#### Try it:
Give back every entry, exactly as written.

[Collected data entries]
+ + + +
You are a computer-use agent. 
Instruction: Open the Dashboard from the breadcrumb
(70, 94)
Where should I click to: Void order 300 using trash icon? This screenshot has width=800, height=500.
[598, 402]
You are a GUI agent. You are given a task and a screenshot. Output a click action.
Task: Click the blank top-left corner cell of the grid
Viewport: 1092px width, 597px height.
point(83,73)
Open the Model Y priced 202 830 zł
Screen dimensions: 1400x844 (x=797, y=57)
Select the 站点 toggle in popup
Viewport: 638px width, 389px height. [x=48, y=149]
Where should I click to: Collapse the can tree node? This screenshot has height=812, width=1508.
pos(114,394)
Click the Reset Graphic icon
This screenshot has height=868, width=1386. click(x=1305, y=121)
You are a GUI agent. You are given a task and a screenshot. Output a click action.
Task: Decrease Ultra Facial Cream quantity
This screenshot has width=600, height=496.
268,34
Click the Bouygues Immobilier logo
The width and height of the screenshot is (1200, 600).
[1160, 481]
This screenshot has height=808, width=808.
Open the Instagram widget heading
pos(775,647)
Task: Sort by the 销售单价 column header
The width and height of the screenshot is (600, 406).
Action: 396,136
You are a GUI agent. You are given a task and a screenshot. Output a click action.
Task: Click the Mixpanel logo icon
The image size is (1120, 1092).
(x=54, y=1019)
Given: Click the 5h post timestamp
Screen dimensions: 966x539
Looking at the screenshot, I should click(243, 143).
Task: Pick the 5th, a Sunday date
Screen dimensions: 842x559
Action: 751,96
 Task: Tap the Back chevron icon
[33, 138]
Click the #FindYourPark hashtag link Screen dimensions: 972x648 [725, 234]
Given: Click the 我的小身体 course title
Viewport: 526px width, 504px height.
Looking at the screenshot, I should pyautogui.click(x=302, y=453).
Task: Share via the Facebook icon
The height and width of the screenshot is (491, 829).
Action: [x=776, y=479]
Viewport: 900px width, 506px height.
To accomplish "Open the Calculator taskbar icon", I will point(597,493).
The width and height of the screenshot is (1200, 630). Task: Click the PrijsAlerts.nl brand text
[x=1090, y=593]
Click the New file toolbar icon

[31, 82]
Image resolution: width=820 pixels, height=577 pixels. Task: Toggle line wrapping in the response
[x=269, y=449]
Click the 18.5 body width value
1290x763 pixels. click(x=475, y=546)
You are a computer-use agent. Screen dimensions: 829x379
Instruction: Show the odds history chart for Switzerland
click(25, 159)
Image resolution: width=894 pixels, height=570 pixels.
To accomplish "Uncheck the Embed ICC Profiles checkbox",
+ + + +
#### Reply to the task:
You are a computer-use agent. 
Instruction: Open the Dashboard from the breadcrumb
(70, 94)
Where should I click to: Void order 300 using trash icon? This screenshot has width=800, height=500.
[598, 402]
You are a GUI agent. You are given a task and a screenshot. Output a click action.
Task: Click the blank top-left corner cell of the grid
Viewport: 1092px width, 597px height.
point(83,73)
Open the Model Y priced 202 830 zł
Screen dimensions: 1400x844 (x=797, y=57)
Select the 站点 toggle in popup
Viewport: 638px width, 389px height. [x=48, y=149]
Where should I click to: Collapse the can tree node? This screenshot has height=812, width=1508.
pos(114,394)
Click the Reset Graphic icon
This screenshot has height=868, width=1386. click(x=1305, y=121)
You are a GUI agent. You are given a task and a screenshot. Output a click action.
Task: Decrease Ultra Facial Cream quantity
This screenshot has width=600, height=496.
268,34
Click the Bouygues Immobilier logo
The width and height of the screenshot is (1200, 600).
[1160, 481]
This screenshot has height=808, width=808.
Open the Instagram widget heading
pos(775,647)
Task: Sort by the 销售单价 column header
The width and height of the screenshot is (600, 406).
Action: 396,136
You are a GUI agent. You are given a task and a screenshot. Output a click action.
Task: Click the Mixpanel logo icon
The image size is (1120, 1092).
(x=54, y=1019)
Given: Click the 5h post timestamp
Screen dimensions: 966x539
Looking at the screenshot, I should click(243, 143).
Task: Pick the 5th, a Sunday date
Screen dimensions: 842x559
Action: 751,96
 Task: Tap the Back chevron icon
[33, 138]
Click the #FindYourPark hashtag link Screen dimensions: 972x648 [725, 234]
Given: Click the 我的小身体 course title
Viewport: 526px width, 504px height.
Looking at the screenshot, I should pyautogui.click(x=302, y=453).
Task: Share via the Facebook icon
The height and width of the screenshot is (491, 829).
Action: [x=776, y=479]
Viewport: 900px width, 506px height.
To accomplish "Open the Calculator taskbar icon", I will point(597,493).
The width and height of the screenshot is (1200, 630). Task: Click the PrijsAlerts.nl brand text
[x=1090, y=593]
Click the New file toolbar icon

[31, 82]
Image resolution: width=820 pixels, height=577 pixels. Task: Toggle line wrapping in the response
[x=269, y=449]
Click the 18.5 body width value
1290x763 pixels. click(x=475, y=546)
You are a computer-use agent. Screen dimensions: 829x379
Instruction: Show the odds history chart for Switzerland
click(25, 159)
Image resolution: width=894 pixels, height=570 pixels.
To accomplish "Uncheck the Embed ICC Profiles checkbox",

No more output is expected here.